(Saved data entries)
= = = = = = =

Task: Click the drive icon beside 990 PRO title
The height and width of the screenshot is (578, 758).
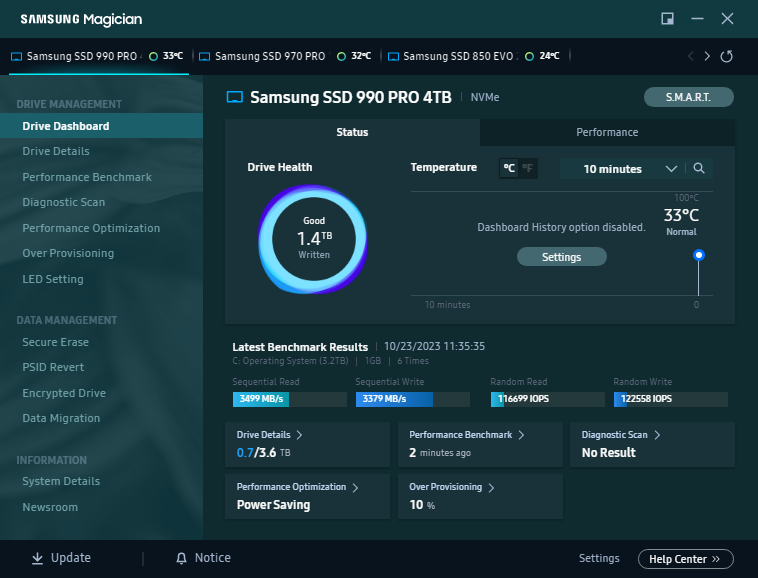Action: [235, 98]
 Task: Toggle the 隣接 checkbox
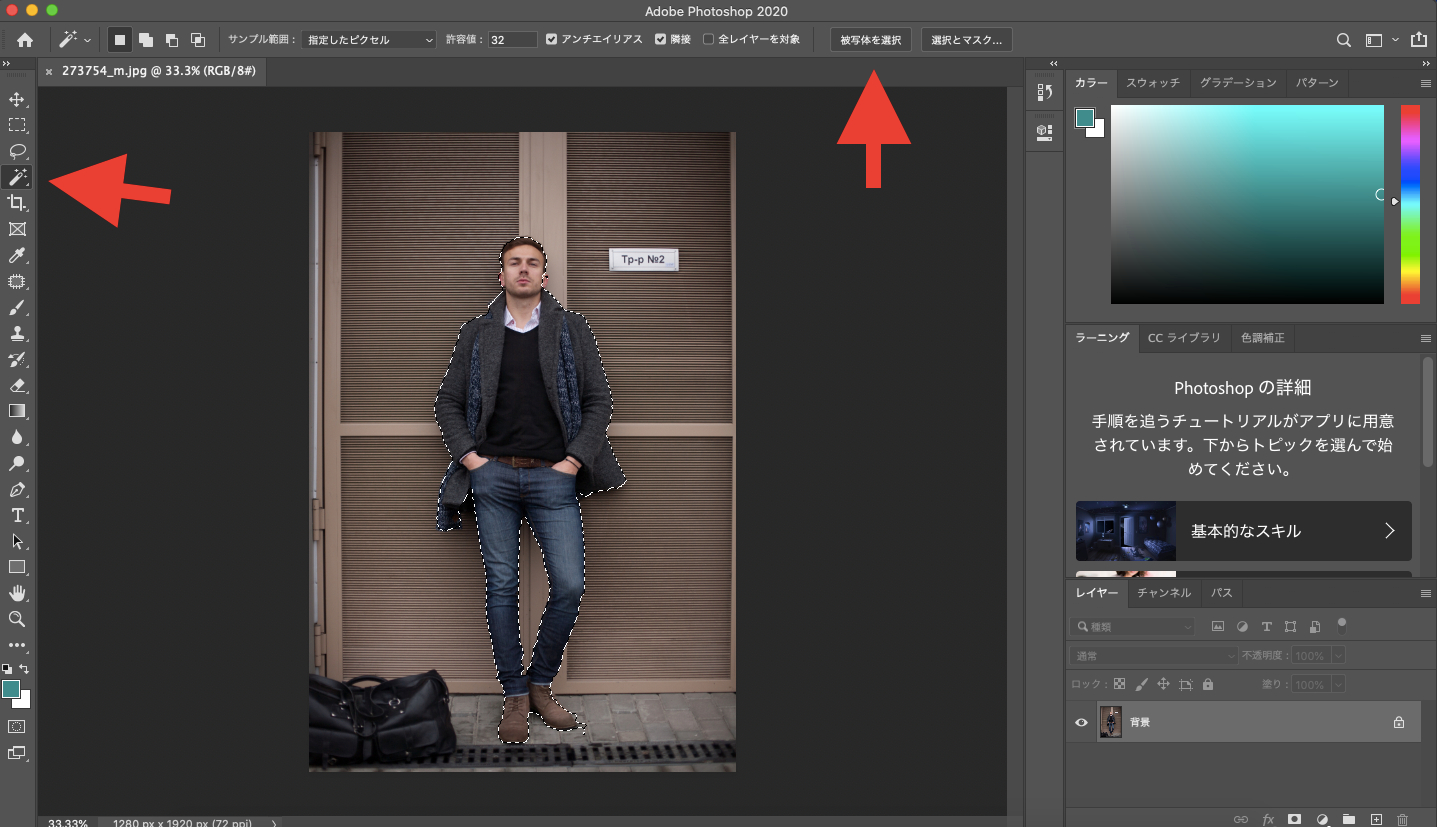660,39
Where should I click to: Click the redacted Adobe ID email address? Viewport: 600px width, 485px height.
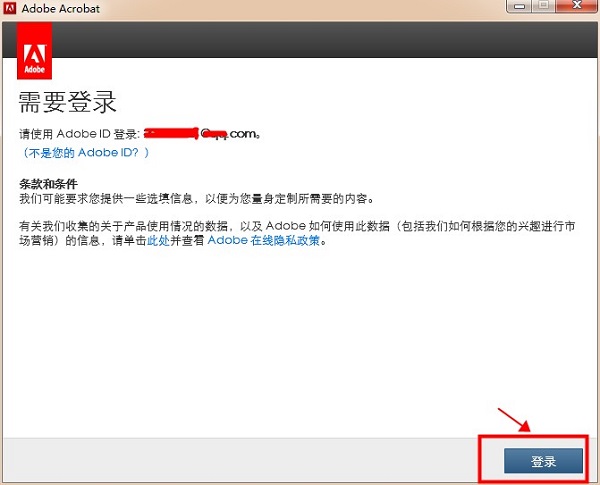click(201, 134)
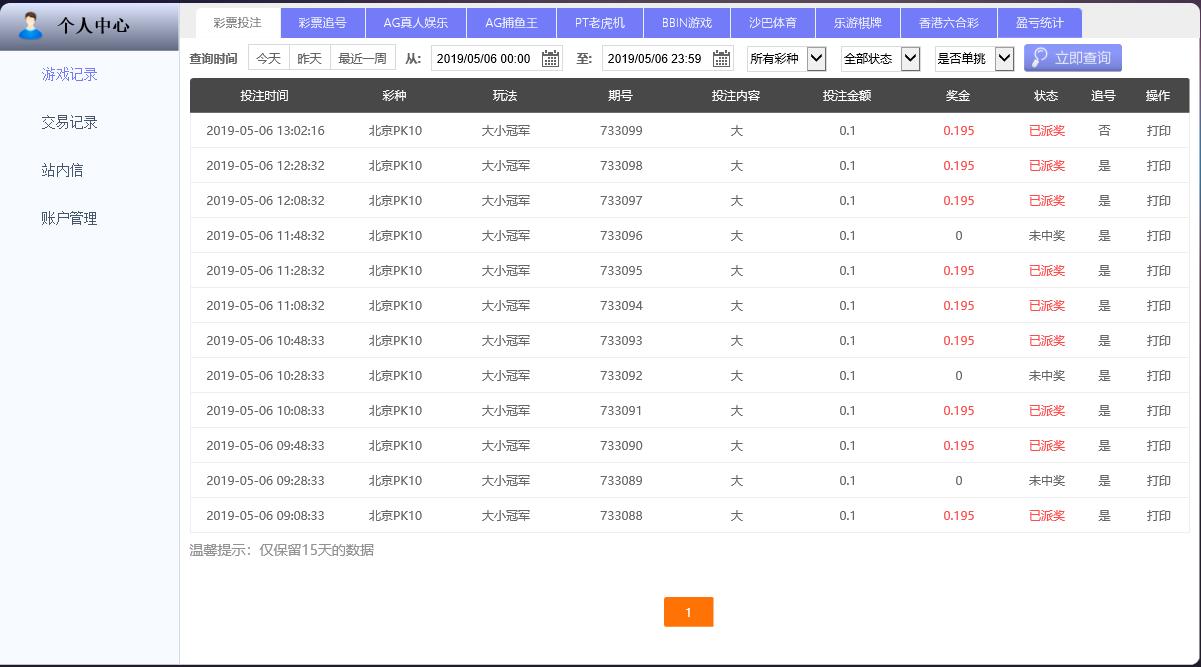Choose the 最近一周 time filter
Image resolution: width=1201 pixels, height=667 pixels.
click(x=362, y=59)
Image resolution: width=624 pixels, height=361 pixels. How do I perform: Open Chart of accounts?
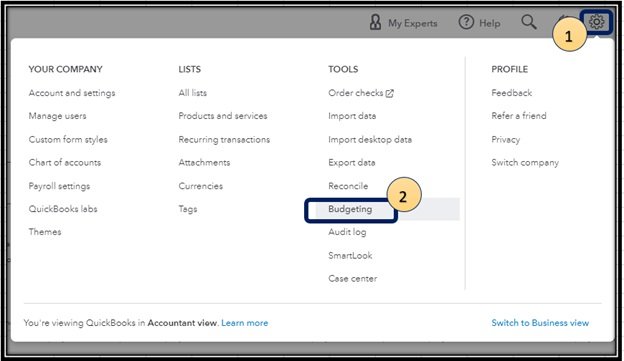[x=65, y=162]
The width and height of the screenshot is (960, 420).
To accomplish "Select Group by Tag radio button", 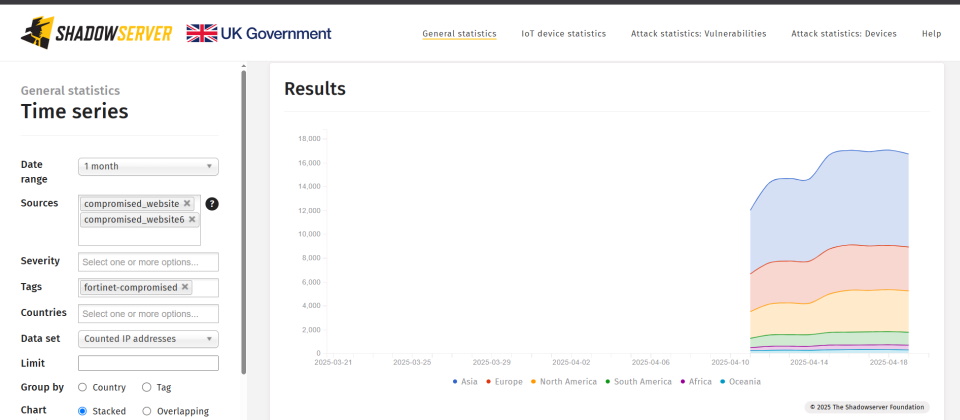I will pos(146,388).
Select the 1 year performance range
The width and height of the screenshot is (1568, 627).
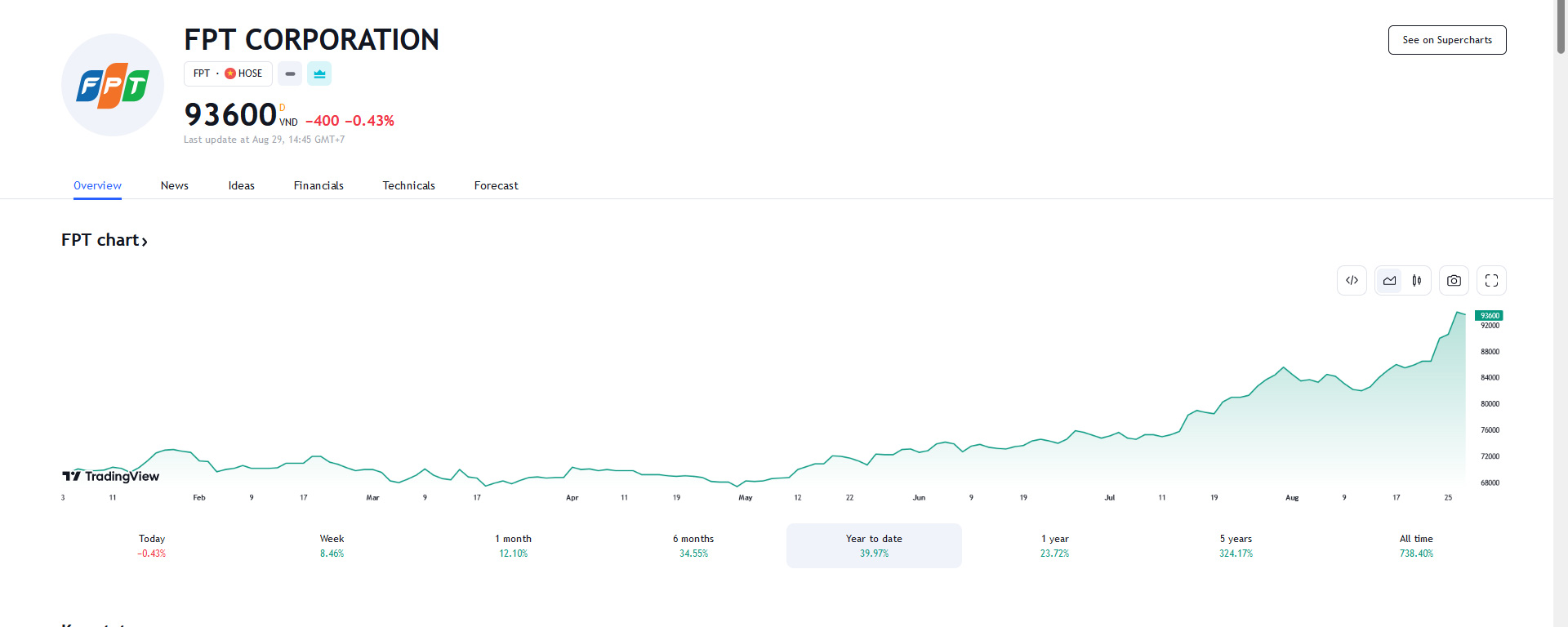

= = = = = = =

> _What the task asks_
Take the line containing "Select the 1 year performance range" and all lines after it to the end of the data above, and reproduce them exactly, leaving out pictures. Nothing else belongs in the copy.

> _Answer to the problem_
Select the 1 year performance range
The width and height of the screenshot is (1568, 627).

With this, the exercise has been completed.